Extreme Scale computing in HPC, Big Data, Deep Learning and Clouds are marked by multiple-levels of hierarchy and heterogeneity ranging from the compute units (many-core CPUs, GPUs, APUs etc) to storage devices (NVMe, NVMe over Fabrics etc) to the network interconnects (InfiniBand, High-Speed Ethernet, Omni-Path etc). Owing to the plethora of heterogeneous communication paths with different cost models expected to be present in extreme scale systems, data movement is seen as the soul of different challenges for exascale computing. On the other hand, advances in networking technologies such as NoCs (like NVLink), RDMA enabled networks and the likes are constantly pushing the envelope of research in the field of novel communication and computing architectures for extreme scale computing. The goal of this workshop is to bring together researchers and software/hardware designers from academia, industry and national laboratories who are involved in creating network-based computing solutions for extreme scale architectures. The objectives of this workshop will be to share the experiences of the members of this community and to learn the opportunities and challenges in the design trends for exascale communication architectures.

All times in Eastern Day Time (EDT)

Workshop Program

8:00 - 9:00 AM

Keynote

Speaker: Satoshi Matsuoka, RIKEN Center for Computational Science, Japan

Title: Fugaku and its Advanced Network Features for Disaggregation

Abstract: Fugaku is currently the fastest supercomputer in the world, where its technical innovations and advancement is not only in the CPU itself but also in its interconnect. In fact, Fugaku not only incorporates the Tofu-D network interface and the associated DMAC, but also the 10-port switch that comprise the 6D Torus network. Since the network interface is directly connected to the intra-chip interconnect ring that also connect to memory and the L2 cache, Tofu-D network allows composition of disaggregated architecture, in that any memory in the system can be directly accessed from any CPU via RDMA, and the data be injected into the L2 cache. Such features allow for very low latency communication for MPI, especially sub-microsecond one-sided communication, but we also expect distributed shared memory features can be implemented efficiently on Fugaku, possibly matching performance of hardware-based NUMA machines.

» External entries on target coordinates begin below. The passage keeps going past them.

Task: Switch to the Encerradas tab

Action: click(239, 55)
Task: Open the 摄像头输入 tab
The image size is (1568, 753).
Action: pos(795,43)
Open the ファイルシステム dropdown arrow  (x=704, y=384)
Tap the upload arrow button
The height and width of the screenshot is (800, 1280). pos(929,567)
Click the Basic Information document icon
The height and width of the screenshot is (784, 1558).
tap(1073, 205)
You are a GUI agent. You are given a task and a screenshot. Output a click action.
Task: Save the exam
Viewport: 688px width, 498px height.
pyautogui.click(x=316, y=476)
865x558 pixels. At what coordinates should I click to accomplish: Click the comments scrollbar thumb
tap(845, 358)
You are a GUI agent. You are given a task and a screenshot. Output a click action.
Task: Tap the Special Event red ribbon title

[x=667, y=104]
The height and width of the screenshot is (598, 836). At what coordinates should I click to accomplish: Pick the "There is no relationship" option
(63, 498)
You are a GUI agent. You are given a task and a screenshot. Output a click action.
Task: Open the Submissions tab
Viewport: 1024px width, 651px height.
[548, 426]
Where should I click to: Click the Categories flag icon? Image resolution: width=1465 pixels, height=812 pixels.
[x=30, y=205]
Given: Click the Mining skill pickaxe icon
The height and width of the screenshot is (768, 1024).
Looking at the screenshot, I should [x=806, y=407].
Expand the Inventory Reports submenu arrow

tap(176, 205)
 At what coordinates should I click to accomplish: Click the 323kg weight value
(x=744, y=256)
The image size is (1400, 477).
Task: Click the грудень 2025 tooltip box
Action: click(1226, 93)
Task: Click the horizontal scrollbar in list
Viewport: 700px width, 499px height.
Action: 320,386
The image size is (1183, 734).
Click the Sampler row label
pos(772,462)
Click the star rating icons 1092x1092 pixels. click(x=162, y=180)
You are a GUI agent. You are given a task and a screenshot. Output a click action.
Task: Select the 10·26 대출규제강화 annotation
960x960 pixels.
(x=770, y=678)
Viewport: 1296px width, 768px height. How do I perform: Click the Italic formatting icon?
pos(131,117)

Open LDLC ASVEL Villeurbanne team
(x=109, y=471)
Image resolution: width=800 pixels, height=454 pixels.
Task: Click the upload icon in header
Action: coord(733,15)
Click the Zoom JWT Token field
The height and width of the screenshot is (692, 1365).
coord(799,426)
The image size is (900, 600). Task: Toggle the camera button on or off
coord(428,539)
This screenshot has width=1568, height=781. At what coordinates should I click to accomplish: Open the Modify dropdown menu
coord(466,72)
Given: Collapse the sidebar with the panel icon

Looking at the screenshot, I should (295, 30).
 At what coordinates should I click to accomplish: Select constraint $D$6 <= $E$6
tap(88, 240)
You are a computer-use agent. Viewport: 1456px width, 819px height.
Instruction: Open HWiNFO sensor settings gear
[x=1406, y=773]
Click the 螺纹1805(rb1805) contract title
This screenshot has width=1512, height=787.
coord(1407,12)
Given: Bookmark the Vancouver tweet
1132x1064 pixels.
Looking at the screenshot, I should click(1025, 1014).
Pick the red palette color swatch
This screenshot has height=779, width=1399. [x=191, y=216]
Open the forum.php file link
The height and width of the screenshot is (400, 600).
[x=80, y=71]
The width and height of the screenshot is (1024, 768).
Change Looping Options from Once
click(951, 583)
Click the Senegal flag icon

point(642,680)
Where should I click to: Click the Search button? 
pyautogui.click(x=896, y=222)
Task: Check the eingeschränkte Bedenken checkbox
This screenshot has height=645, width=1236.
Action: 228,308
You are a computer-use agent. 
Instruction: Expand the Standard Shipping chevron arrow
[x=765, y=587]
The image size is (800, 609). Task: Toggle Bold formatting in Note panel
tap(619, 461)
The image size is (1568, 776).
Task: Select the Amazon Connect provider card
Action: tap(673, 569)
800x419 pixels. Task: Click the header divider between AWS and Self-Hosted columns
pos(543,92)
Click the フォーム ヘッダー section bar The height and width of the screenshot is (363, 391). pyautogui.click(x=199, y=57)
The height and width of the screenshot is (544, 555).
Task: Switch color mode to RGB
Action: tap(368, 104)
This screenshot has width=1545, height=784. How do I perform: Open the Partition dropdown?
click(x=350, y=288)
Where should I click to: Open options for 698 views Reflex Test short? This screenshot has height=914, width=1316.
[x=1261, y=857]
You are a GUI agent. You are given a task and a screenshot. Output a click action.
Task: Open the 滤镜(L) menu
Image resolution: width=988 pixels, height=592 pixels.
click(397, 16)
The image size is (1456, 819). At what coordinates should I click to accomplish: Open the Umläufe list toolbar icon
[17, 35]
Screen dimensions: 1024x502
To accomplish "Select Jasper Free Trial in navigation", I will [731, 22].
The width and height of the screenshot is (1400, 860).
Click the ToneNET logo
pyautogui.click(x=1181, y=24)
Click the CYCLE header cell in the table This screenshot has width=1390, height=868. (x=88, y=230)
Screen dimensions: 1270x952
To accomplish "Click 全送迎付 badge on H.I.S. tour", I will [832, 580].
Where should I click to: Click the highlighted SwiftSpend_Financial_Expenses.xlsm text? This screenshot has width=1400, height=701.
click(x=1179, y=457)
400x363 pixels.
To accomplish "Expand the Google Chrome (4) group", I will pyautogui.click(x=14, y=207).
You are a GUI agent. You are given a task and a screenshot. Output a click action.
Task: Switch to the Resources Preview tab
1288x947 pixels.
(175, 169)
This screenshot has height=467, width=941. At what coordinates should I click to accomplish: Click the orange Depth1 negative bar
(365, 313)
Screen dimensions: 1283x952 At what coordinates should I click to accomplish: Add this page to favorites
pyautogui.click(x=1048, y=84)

Speaker Bio: Satoshi Matsuoka from April 2018 has become the director of Riken CCS, the top-tier HPC center that represents HPC in Japan, developing and hosting Japan’s tier-one ‘Fugaku’ supercomputer which has become the fastest supercomputer in the world in all four major supercomputer rankings, along with multitudes of ongoing cutting edge HPC research being conducted, including investigating Post-Moore era computing.

He had been a Full Professor at the Global Scientific Information and Computing Center (GSIC), the Tokyo Institute of Technology since 2000, and the director of the joint AIST- Tokyo Tech. Real World Big Data Computing Open Innovation Laboratory (RWBC- OIL) since 2017, and became a Specially Appointed Professor at Tokyo Tech in 2018 along with his directorship at R-CCS.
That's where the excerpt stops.